■ Problem requirements:
Line by line, set down the records exactly as they appear below.

■ Dataset excerpts:
== == ==

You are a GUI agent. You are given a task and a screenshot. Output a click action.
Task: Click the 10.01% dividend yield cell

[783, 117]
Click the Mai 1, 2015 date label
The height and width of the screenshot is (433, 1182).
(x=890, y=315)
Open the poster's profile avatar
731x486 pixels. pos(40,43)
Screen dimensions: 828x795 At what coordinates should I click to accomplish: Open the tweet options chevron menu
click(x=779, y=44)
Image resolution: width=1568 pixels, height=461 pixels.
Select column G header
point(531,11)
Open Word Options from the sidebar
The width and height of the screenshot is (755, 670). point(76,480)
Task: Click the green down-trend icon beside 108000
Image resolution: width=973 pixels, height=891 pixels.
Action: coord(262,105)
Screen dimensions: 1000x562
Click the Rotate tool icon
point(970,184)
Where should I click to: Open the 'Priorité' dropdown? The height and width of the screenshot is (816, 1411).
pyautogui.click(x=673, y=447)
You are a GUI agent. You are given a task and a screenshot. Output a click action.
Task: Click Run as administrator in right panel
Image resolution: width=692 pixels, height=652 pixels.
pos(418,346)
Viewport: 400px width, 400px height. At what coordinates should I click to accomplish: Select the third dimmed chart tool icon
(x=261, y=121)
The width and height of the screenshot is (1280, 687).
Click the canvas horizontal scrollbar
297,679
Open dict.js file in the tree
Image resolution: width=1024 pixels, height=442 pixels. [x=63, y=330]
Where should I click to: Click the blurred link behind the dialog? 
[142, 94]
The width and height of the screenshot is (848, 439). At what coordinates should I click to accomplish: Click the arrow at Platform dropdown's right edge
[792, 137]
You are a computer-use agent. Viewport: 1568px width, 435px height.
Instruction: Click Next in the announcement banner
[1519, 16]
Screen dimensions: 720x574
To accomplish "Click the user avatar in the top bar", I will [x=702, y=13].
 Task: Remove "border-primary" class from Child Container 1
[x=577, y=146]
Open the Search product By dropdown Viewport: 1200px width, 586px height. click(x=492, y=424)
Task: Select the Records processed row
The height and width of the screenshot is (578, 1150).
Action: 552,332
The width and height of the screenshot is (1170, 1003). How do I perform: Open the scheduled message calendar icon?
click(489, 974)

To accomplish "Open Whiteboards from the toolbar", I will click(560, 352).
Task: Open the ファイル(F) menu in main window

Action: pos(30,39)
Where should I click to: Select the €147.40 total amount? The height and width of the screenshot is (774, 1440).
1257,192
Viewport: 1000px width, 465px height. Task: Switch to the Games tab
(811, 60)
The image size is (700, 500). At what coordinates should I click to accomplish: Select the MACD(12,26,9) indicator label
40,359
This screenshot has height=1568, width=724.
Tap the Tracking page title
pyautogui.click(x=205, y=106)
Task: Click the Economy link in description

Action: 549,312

== == ==

■ Answer section:
You are a GUI agent. You are given a task and a screenshot. Output a click action.
Task: Click the 10.01% dividend yield cell

[783, 117]
Click the Mai 1, 2015 date label
The height and width of the screenshot is (433, 1182).
(x=890, y=315)
Open the poster's profile avatar
731x486 pixels. pos(40,43)
Screen dimensions: 828x795 At what coordinates should I click to accomplish: Open the tweet options chevron menu
click(x=779, y=44)
Image resolution: width=1568 pixels, height=461 pixels.
Select column G header
point(531,11)
Open Word Options from the sidebar
The width and height of the screenshot is (755, 670). point(76,480)
Task: Click the green down-trend icon beside 108000
Image resolution: width=973 pixels, height=891 pixels.
Action: coord(262,105)
Screen dimensions: 1000x562
Click the Rotate tool icon
point(970,184)
Where should I click to: Open the 'Priorité' dropdown? The height and width of the screenshot is (816, 1411).
pyautogui.click(x=673, y=447)
You are a GUI agent. You are given a task and a screenshot. Output a click action.
Task: Click Run as administrator in right panel
Image resolution: width=692 pixels, height=652 pixels.
pos(418,346)
Viewport: 400px width, 400px height. At what coordinates should I click to accomplish: Select the third dimmed chart tool icon
(x=261, y=121)
The width and height of the screenshot is (1280, 687).
Click the canvas horizontal scrollbar
297,679
Open dict.js file in the tree
Image resolution: width=1024 pixels, height=442 pixels. [x=63, y=330]
Where should I click to: Click the blurred link behind the dialog? 
[142, 94]
The width and height of the screenshot is (848, 439). At what coordinates should I click to accomplish: Click the arrow at Platform dropdown's right edge
[792, 137]
You are a computer-use agent. Viewport: 1568px width, 435px height.
Instruction: Click Next in the announcement banner
[1519, 16]
Screen dimensions: 720x574
To accomplish "Click the user avatar in the top bar", I will [x=702, y=13].
 Task: Remove "border-primary" class from Child Container 1
[x=577, y=146]
Open the Search product By dropdown Viewport: 1200px width, 586px height. click(x=492, y=424)
Task: Select the Records processed row
The height and width of the screenshot is (578, 1150).
Action: 552,332
The width and height of the screenshot is (1170, 1003). How do I perform: Open the scheduled message calendar icon?
click(489, 974)

To accomplish "Open Whiteboards from the toolbar", I will click(560, 352).
Task: Open the ファイル(F) menu in main window

Action: pos(30,39)
Where should I click to: Select the €147.40 total amount? The height and width of the screenshot is (774, 1440).
1257,192
Viewport: 1000px width, 465px height. Task: Switch to the Games tab
(811, 60)
The image size is (700, 500). At what coordinates should I click to accomplish: Select the MACD(12,26,9) indicator label
40,359
This screenshot has height=1568, width=724.
Tap the Tracking page title
pyautogui.click(x=205, y=106)
Task: Click the Economy link in description

Action: 549,312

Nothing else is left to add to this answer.